CKS: Finally, a few personal questions about your own sadhana — how did you get on this journey, and what has been your own personal experience and key learnings?
I studied in St Xavier’s High School in Mumbai, and did B.Com in Sydenham College. I should have taken Arts, but due to pressure (to take Science, which I hated) I took Commerce as a compromise. I loved Mathematics (I had even invented some mathematical formulae in my school days) and I thought Commerce had something to do with Mathematics. However, mercenary subjects like “Advertising and Publicity” so revolted me that I found that I hated Commerce even more. I spent all my college days in libraries (Bombay University, British Council, Asiatic Central, etc.) taking notes on diverse cultural subjects like religion, philosophy, history, literature, Sanskrit texts, languages and alphabets, plants and animals, music, etc. I just managed to scrape through my degree: fortunately I managed to get a job in Central Bank of India on the basis of my SSC marks when I was in college itself, or I may have ended up among the unemployed.
Since childhood, I had only three ambitions. Being an extremely voracious reader (of English books, from Enid Blyton and Billy Bunter to Wodehouse and Agatha Christie to Austen and Dickens), I always wanted to be a writer when I grew up. Having developed a Hindutva perspective on my own, starting with my reactions to the earliest experiences of subtle brainwashing in a Catholic school, I wanted to do something in defence of Hinduism when I grew up. Enchanted by the powers of the Rishis in Hindi mythological films that were a favorite in my childhood, where they emerged from years of penance in the Himalayas, and wielded the powers of blessing and cursing people with a flick of the holy water in their kamandalu, and could even shake Indra’s throne in heaven, I also wanted (in my childhood days) to go to the Himalayas and become a Rishi! I think, in a way, I have achieved all three ambitions (the “Rishi” part of it at least to the extent that Koenraad Elst in a review of my third book, referred to me as the “contemporary scion” of “the Vedic seers“!).

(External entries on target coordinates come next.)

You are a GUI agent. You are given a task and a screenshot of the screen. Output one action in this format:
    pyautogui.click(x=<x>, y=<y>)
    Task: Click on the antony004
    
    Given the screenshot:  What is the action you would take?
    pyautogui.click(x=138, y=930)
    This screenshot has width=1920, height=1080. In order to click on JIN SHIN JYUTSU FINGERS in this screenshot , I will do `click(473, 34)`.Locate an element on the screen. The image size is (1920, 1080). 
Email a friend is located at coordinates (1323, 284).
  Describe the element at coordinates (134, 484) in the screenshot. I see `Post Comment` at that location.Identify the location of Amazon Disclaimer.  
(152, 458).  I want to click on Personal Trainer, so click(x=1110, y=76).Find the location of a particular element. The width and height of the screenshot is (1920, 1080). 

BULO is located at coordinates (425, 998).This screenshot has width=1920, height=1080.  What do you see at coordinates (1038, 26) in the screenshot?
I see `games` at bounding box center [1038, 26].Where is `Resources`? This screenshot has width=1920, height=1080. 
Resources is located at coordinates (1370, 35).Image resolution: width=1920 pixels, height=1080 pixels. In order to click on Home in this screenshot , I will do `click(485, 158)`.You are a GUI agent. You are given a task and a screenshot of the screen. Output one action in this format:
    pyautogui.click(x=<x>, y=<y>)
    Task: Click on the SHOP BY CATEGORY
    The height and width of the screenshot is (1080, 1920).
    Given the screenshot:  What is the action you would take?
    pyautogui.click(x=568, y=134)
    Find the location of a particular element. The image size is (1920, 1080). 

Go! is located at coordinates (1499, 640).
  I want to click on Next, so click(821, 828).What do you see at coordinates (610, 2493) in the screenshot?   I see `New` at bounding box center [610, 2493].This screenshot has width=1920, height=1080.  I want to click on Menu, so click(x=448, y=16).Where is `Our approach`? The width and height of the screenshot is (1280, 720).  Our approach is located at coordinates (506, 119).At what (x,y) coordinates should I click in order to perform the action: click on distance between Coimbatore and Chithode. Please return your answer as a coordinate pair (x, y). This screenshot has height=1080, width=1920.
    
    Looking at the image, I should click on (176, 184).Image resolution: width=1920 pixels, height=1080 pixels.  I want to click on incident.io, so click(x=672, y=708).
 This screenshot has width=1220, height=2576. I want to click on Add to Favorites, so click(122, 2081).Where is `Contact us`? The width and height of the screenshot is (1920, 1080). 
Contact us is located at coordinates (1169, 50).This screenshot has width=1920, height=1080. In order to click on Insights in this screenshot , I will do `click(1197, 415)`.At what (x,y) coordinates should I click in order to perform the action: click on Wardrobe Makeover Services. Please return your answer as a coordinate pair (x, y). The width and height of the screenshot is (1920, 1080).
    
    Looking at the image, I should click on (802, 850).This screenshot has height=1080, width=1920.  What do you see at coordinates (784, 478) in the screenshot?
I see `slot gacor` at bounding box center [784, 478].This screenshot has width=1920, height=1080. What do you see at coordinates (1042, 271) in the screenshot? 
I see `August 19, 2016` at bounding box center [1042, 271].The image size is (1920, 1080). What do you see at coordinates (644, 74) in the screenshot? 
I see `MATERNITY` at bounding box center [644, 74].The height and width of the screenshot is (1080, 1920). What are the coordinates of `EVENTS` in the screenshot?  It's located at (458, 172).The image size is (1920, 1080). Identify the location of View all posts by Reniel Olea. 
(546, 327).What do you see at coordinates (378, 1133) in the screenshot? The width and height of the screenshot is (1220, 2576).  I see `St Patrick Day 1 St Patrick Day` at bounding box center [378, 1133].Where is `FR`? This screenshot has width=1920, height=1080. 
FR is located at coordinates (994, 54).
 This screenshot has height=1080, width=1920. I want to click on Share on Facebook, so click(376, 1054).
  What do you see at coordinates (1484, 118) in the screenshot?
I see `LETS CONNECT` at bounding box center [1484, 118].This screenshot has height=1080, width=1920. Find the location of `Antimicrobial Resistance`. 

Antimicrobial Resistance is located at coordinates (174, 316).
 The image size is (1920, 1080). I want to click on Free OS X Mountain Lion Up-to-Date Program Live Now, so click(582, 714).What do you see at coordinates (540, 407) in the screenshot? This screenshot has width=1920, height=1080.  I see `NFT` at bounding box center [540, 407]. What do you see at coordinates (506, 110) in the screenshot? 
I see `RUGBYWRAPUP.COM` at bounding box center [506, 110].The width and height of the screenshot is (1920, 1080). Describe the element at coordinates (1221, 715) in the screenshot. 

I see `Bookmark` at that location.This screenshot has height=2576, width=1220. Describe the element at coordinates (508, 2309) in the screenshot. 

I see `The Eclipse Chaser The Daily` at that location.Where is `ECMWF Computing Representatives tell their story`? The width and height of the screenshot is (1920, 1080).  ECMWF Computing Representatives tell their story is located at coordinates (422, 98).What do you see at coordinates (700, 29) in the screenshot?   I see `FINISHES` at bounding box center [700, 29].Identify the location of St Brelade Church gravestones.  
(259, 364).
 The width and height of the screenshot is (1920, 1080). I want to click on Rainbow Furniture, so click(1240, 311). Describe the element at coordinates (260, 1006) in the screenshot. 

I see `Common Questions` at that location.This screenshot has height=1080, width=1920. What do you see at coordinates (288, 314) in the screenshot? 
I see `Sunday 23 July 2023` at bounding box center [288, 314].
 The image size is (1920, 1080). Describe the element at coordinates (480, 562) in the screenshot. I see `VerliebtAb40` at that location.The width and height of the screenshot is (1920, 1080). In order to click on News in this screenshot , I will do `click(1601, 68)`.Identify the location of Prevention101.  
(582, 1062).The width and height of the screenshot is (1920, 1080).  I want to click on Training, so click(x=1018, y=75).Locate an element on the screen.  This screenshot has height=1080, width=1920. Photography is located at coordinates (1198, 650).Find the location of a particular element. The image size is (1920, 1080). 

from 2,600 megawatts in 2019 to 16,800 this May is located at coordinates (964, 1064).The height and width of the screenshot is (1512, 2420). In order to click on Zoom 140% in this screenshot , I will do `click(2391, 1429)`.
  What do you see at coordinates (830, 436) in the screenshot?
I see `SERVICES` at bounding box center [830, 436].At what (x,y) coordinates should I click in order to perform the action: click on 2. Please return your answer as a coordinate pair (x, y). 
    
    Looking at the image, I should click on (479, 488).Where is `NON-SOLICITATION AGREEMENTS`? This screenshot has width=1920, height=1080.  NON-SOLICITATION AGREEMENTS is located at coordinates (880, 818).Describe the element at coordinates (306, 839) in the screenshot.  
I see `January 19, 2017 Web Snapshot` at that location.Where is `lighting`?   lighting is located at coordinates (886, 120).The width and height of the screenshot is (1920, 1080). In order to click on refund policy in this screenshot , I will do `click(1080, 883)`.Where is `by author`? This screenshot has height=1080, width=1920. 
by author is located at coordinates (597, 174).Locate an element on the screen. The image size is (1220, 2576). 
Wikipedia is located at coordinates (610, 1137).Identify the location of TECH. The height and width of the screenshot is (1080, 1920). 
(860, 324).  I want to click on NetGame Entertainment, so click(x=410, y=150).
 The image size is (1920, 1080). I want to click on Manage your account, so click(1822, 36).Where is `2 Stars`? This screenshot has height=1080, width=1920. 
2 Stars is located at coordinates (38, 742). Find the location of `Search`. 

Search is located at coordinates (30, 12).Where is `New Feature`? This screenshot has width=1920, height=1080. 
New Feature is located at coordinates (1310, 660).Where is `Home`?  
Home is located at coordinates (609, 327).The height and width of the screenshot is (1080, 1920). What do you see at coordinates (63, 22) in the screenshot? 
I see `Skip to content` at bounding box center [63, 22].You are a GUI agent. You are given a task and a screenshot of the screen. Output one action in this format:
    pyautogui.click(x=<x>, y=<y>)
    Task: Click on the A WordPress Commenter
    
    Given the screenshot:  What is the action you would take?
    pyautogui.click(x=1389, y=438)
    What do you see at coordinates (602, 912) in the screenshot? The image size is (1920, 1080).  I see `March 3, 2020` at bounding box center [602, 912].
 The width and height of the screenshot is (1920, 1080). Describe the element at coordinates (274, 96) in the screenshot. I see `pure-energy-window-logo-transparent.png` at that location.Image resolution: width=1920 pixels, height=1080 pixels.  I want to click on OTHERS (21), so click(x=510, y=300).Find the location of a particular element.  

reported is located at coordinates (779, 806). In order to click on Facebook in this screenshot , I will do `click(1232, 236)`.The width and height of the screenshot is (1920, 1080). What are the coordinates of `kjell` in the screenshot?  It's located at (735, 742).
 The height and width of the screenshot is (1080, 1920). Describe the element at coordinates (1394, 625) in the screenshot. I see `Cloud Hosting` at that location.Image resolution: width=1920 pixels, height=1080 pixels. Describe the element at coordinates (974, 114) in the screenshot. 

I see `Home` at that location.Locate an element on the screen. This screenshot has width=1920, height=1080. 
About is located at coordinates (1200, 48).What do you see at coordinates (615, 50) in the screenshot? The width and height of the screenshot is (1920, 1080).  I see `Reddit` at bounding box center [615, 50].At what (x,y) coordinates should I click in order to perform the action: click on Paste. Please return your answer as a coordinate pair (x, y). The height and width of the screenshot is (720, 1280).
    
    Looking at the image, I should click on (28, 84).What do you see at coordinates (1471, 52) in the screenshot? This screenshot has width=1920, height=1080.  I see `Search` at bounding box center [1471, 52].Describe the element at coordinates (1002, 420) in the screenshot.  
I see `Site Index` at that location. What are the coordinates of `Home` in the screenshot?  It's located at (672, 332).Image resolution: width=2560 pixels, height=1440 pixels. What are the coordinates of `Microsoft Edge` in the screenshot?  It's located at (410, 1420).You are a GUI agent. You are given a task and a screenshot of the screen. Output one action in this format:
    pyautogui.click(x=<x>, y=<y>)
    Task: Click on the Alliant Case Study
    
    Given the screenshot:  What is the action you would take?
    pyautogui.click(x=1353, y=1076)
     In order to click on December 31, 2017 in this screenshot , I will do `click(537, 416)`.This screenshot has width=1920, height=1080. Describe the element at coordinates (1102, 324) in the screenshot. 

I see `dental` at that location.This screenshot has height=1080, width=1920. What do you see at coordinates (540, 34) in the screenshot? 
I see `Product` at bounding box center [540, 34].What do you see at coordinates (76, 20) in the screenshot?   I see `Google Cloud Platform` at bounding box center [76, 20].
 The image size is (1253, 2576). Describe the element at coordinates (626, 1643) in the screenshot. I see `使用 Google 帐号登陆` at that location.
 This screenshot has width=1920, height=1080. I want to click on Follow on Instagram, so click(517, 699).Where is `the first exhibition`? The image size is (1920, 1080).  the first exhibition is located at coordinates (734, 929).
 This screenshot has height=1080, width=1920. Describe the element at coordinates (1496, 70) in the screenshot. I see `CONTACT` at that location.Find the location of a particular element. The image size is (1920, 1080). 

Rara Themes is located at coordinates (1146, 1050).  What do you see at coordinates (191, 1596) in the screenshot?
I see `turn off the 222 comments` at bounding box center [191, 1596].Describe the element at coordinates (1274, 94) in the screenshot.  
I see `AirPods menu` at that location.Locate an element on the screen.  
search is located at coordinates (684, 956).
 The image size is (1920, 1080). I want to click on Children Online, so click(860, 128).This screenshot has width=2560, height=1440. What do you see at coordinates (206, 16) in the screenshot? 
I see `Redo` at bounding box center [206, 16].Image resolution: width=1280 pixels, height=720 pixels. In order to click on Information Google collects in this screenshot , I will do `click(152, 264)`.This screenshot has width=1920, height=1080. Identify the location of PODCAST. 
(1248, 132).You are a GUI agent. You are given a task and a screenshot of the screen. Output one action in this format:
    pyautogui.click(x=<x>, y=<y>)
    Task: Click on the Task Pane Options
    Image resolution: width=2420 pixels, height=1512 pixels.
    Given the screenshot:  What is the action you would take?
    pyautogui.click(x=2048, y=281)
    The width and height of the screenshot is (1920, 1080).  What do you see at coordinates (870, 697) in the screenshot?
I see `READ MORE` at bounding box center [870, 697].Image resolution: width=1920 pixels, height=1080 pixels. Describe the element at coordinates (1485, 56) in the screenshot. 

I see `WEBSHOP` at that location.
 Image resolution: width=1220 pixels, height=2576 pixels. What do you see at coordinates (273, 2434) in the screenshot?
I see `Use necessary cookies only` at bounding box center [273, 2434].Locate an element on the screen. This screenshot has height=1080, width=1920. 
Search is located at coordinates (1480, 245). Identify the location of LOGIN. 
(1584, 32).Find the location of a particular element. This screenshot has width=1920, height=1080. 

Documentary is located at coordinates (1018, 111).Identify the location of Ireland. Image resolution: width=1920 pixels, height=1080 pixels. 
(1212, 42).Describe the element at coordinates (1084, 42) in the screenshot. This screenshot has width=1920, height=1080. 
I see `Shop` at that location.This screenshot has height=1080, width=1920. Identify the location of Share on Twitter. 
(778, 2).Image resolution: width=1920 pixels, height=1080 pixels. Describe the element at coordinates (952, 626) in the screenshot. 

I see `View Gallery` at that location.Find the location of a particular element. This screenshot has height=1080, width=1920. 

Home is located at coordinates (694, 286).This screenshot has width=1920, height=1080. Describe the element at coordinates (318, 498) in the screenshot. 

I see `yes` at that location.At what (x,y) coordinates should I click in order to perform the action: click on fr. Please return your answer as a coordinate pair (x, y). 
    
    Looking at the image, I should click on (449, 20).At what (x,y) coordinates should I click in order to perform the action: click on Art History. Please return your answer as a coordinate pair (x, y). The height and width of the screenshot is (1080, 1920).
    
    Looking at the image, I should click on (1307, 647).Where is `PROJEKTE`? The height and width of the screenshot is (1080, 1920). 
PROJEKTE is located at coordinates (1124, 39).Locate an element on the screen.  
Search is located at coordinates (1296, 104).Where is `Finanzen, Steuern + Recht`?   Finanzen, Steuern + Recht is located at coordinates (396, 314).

My most concrete ambition was to prepare a massive photo-rich Encyclopaedia of Indian culture detailing the full greatness, richness and variety of India’s unmatchable and incomparable cultural wealth in the fields of racial types and languages, climate and topography, flora and fauna, religion and philosophy, music and dance, sculpture and handicrafts, architecture, physical culture and every other aspect of human life and culture. Seeing the organized destruction of all these aspects of culture taking place today, in an atmosphere where only money is God, I wonder how much of these things will survive in say fifty years from now.
So far as my work on the “Aryan” problem is concerned: it started with wanting to write a book in my mother-tongue Konkani, finding the Devanagari script inadequate to represent fully the sounds in Konkani, leading to a passionate interest in learning, or learning about, languages and alphabets. In the course of these studies, I repeatedly encountered the AIT. To my awakened Hindu mind, and my vast reading in historical subjects, this theory struck me as wrong. When I started reading the Voice of India books by Sita Ram Goel and Ram Swaroop, I decided that I would write a book investigating the truth of this AIT and see my book published by Voice of India. Thanks to Sita Ram Goel ji, and his constant encouragement, I did it. My present book is also actually written at the instance of the newly formed Ram Swaroop Sita Ram Goel Memorial Fund (RSSRGMF) under the aegis of Indic Academy.